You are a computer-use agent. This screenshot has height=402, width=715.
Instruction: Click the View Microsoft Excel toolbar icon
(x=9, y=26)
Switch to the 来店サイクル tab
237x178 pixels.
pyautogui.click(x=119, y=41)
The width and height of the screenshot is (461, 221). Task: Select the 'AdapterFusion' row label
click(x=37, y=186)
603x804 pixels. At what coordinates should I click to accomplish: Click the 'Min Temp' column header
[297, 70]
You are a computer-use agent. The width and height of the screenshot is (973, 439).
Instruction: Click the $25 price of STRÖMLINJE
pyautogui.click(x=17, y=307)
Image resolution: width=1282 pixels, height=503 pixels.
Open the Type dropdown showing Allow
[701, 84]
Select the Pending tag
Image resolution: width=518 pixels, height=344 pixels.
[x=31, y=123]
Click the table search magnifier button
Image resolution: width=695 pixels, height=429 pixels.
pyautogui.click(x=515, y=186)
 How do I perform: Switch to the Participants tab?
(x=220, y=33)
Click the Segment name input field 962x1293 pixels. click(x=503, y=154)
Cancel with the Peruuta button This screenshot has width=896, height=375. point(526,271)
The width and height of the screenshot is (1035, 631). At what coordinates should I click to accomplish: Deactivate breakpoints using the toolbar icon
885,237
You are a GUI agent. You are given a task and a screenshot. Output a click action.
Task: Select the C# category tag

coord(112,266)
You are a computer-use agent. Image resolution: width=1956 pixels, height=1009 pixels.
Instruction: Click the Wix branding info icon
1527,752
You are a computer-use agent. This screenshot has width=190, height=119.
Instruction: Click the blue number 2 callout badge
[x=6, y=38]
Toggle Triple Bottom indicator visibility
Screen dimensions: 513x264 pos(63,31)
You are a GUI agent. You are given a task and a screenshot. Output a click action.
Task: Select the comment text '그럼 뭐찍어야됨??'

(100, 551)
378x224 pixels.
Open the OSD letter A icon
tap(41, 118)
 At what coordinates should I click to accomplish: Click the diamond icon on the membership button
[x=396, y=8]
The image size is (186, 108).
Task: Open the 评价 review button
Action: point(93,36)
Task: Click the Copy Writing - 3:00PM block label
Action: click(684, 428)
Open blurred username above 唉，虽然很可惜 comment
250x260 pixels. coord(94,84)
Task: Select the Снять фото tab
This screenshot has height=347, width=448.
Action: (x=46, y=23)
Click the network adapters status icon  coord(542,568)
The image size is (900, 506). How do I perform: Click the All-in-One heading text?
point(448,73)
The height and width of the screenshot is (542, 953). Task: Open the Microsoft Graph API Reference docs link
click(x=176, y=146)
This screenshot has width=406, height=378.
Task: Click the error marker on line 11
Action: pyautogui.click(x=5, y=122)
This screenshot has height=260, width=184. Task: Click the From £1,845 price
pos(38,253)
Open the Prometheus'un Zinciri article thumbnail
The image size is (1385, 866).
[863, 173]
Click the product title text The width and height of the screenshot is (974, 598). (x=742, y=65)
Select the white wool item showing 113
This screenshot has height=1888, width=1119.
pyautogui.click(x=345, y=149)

**How to complete this task**
Your output should start at the line containing "Select the white wool item showing 113" and stop at the last line of the material, copied exactly, with nothing else.

**Response for this exercise**
Select the white wool item showing 113
This screenshot has height=1888, width=1119.
pyautogui.click(x=345, y=149)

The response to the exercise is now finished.